-- Start PASSAGE SHOWN --

Finally, allocate the DataBuffer instance. It is allocated using a factory accessible through the state_ member. We allocate a data buffer sized to store a single uint32_t, as that is the size of the instruction word.

  inst_db_ = state_->db_factory()->Allocate<uint32_t>(1);

Destructor Definition

The destructor is simple, just free the objects we allocated in the constructor, but with one twist. The data buffer instance is reference counted, so instead off calling delete on that pointer, we DecRef() the object:

RiscV32Decoder::~RiscV32Decoder() {
  inst_db_->DecRef();
  delete riscv_isa_;
  delete riscv_isa_factory_;
  delete riscv_encoding_;
}

Method definition

In our case, the implementation of this method is pretty simple. We will assume that the address is properly aligned and no additional error checking is required.

First, the instruction word has to be fetched from memory using the memory interface and the DataBuffer instance.

  memory_->Load(address, inst_db_, nullptr, nullptr);
  uint32_t iword = inst_db_->Get<uint32_t>(0);

Next, we call into the RiscVIEncoding instance to parse the instruction word, which has to be done before calling the ISA decoder itself. Recall that the ISA decoder calls into the RiscVIEncoding instance directly to obtain the opcode and operands specified by the instruction word. We haven't implemented that class yet, but let's use void ParseInstruction(uint32_t) as that method.

-- End PASSAGE SHOWN --

WHAT YOU NEED TO DO:
**1)** Could you print the part of the RiscV32Decoder passage starting at "In our case, the" and ending at "as that method."?
**2)** What comes next in the RiscV32Decoder passage? Write a continuation that picks up after its last sentence.
These rows were taken from a separate source.

-- Start RECORD EXTRACTS --

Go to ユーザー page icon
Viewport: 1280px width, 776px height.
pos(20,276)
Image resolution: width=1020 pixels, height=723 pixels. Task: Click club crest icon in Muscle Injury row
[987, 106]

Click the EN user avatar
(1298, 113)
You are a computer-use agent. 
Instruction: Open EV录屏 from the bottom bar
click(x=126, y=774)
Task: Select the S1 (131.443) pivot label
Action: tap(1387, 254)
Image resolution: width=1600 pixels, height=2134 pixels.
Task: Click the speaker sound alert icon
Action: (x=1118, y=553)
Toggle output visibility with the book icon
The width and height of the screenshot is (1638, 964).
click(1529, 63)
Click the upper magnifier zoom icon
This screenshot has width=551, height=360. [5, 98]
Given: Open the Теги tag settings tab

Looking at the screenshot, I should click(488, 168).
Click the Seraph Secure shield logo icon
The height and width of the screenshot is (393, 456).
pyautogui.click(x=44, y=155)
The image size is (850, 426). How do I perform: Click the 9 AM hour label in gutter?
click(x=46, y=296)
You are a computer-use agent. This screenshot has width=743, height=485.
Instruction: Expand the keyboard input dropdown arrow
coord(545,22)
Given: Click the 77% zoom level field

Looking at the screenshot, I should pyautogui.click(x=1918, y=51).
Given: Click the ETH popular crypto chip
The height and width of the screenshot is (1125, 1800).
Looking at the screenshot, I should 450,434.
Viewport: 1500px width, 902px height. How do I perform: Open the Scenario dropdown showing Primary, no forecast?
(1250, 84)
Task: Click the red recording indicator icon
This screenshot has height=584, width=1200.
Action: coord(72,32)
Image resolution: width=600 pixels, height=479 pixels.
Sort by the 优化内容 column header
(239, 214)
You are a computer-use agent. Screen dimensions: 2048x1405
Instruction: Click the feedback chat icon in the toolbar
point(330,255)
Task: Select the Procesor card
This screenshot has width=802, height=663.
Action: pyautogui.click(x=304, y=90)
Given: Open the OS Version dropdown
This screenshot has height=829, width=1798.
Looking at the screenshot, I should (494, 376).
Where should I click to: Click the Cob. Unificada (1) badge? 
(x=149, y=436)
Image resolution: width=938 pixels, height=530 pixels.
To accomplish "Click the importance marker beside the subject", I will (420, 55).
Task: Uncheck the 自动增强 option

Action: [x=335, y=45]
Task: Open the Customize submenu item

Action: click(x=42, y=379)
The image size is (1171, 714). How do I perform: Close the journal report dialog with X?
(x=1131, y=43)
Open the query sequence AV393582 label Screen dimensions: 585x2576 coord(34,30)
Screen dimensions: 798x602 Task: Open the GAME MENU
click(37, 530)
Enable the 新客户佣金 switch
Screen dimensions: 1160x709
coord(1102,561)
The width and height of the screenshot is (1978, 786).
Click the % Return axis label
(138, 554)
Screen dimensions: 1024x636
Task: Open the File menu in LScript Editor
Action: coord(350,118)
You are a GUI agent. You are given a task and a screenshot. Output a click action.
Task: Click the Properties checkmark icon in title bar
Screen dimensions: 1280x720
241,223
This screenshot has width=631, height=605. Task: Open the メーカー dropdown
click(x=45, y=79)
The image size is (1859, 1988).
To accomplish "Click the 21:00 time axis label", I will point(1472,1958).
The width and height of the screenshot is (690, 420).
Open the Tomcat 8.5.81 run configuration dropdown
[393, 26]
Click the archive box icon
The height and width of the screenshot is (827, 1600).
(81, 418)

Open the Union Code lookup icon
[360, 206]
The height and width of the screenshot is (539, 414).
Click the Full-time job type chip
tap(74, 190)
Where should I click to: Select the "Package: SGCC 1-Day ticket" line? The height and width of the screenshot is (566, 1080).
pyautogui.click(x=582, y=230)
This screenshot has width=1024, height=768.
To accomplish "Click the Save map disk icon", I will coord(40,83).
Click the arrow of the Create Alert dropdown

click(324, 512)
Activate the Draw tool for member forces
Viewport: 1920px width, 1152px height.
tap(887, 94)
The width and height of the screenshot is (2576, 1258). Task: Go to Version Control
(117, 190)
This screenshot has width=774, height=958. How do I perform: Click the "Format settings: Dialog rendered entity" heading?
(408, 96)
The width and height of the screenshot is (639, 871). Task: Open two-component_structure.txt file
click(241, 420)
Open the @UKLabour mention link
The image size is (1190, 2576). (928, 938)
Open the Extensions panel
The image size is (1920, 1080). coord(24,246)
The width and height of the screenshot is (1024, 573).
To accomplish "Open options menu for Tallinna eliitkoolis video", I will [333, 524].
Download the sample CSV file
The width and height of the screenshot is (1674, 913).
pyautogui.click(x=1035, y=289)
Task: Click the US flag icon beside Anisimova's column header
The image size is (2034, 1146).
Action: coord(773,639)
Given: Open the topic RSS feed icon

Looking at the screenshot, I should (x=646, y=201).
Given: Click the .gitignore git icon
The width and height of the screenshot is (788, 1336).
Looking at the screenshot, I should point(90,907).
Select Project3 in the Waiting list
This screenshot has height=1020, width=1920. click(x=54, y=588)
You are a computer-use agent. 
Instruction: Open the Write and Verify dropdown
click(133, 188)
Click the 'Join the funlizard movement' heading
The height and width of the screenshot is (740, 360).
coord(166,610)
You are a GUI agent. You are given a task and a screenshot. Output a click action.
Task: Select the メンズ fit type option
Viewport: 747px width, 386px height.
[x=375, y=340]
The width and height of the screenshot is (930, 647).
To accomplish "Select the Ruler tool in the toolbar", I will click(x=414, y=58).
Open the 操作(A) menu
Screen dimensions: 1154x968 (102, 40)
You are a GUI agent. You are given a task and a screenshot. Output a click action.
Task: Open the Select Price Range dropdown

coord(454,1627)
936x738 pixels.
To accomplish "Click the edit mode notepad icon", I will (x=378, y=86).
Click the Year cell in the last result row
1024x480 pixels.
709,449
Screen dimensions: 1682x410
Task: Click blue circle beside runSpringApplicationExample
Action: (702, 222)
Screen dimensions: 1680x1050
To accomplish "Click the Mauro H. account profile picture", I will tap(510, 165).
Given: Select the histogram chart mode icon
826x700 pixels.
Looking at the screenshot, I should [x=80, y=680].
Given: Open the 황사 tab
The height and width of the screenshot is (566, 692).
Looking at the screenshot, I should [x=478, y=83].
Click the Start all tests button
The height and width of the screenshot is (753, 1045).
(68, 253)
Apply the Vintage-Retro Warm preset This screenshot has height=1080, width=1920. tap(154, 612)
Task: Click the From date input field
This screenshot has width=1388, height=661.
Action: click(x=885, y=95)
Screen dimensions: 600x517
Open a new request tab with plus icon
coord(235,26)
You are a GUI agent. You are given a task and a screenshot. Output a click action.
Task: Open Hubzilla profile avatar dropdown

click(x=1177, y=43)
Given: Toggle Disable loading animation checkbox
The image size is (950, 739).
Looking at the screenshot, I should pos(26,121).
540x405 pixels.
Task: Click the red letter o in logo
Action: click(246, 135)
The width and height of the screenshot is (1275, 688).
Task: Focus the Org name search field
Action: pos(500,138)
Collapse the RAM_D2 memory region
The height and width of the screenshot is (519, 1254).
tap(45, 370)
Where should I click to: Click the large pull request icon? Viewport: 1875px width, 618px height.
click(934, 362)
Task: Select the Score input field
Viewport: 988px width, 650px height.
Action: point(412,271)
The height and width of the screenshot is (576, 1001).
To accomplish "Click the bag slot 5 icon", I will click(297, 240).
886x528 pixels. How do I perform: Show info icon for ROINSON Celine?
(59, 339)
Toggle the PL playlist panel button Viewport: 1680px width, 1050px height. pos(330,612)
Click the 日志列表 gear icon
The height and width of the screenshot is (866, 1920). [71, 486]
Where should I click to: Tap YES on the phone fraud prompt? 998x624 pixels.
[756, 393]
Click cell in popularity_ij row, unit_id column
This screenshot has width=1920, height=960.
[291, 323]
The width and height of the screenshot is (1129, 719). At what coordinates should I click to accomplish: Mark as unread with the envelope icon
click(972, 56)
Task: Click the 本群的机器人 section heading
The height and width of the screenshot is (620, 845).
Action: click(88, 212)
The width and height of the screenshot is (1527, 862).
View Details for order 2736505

-- End RECORD EXTRACTS --

ANSWERS FOR THE TASKS:
**1)**
In our case, the implementation of this method is pretty simple. We will assume that the address is properly aligned and no additional error checking is required.

First, the instruction word has to be fetched from memory using the memory interface and the DataBuffer instance.

  memory_->Load(address, inst_db_, nullptr, nullptr);
  uint32_t iword = inst_db_->Get<uint32_t>(0);

Next, we call into the RiscVIEncoding instance to parse the instruction word, which has to be done before calling the ISA decoder itself. Recall that the ISA decoder calls into the RiscVIEncoding instance directly to obtain the opcode and operands specified by the instruction word. We haven't implemented that class yet, but let's use void ParseInstruction(uint32_t) as that method.

**2)**
  riscv_encoding_->ParseInstruction(iword);

Finally we call the ISA decoder, passing in the address and the Encoding class.

  auto *instruction = riscv_isa_->Decode(address, riscv_encoding_);
  return instruction;

If you need help (or want to check your work), the full answer is here.


The encoding class

The encoding class implements an interface that is used by the decoder class to obtain the instruction opcode, its source and destination operands, and resource operands. These objects all depend on information from the binary format decoder, such as the opcode, values of specific fields in the instruction word etc. This is separated from the decoder class to keep it encoding agnostic and enable support for multiple different encoding schemes in the future.

The RiscV32IEncodingBase is an abstract class. The set of methods we have to implement in our derived class is shown below.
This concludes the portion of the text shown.